* [WRITTEN PROBLEM] Write out the lines between the one containing "Screen dimensions: 1200x675" and the one containing "(1245, 262)", inclusive, reproducing them character for character.

Item coordinate data
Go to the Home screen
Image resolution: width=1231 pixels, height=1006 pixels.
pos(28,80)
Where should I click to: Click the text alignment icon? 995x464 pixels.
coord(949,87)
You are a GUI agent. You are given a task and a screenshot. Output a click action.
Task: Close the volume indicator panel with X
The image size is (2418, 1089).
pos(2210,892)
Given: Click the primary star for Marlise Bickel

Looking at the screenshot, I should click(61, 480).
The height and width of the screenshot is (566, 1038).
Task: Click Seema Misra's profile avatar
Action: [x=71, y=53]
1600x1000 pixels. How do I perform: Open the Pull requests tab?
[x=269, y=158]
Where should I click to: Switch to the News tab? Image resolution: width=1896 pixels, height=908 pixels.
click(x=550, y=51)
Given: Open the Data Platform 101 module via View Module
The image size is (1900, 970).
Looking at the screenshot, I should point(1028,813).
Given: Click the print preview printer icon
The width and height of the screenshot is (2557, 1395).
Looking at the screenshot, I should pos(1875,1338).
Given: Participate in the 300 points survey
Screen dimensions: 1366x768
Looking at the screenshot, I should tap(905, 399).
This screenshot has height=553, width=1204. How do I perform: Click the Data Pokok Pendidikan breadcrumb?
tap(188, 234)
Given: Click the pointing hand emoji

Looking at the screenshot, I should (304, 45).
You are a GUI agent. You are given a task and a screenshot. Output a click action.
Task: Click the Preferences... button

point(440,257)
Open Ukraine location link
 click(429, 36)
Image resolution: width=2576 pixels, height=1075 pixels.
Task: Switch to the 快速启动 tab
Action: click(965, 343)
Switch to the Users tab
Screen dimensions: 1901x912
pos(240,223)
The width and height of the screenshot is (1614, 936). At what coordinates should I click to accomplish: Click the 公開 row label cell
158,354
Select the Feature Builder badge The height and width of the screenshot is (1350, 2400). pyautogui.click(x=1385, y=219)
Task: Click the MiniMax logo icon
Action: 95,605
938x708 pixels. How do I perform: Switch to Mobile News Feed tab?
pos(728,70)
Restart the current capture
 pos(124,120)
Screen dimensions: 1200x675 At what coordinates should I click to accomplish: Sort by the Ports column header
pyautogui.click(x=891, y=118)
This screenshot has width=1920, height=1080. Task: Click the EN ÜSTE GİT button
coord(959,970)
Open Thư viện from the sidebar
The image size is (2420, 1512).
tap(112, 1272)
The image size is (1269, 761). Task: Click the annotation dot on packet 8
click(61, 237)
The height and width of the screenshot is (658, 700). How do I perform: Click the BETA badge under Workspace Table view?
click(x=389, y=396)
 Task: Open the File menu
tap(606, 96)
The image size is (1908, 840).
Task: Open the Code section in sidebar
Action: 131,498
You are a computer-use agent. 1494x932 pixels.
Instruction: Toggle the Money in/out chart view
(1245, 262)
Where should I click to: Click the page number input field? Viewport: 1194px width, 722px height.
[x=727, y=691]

* [THE RESULT]
Screen dimensions: 1200x675 At what coordinates should I click to accomplish: Sort by the Ports column header
pyautogui.click(x=891, y=118)
This screenshot has width=1920, height=1080. Task: Click the EN ÜSTE GİT button
coord(959,970)
Open Thư viện from the sidebar
The image size is (2420, 1512).
tap(112, 1272)
The image size is (1269, 761). Task: Click the annotation dot on packet 8
click(61, 237)
The height and width of the screenshot is (658, 700). How do I perform: Click the BETA badge under Workspace Table view?
click(x=389, y=396)
 Task: Open the File menu
tap(606, 96)
The image size is (1908, 840).
Task: Open the Code section in sidebar
Action: 131,498
You are a computer-use agent. 1494x932 pixels.
Instruction: Toggle the Money in/out chart view
(1245, 262)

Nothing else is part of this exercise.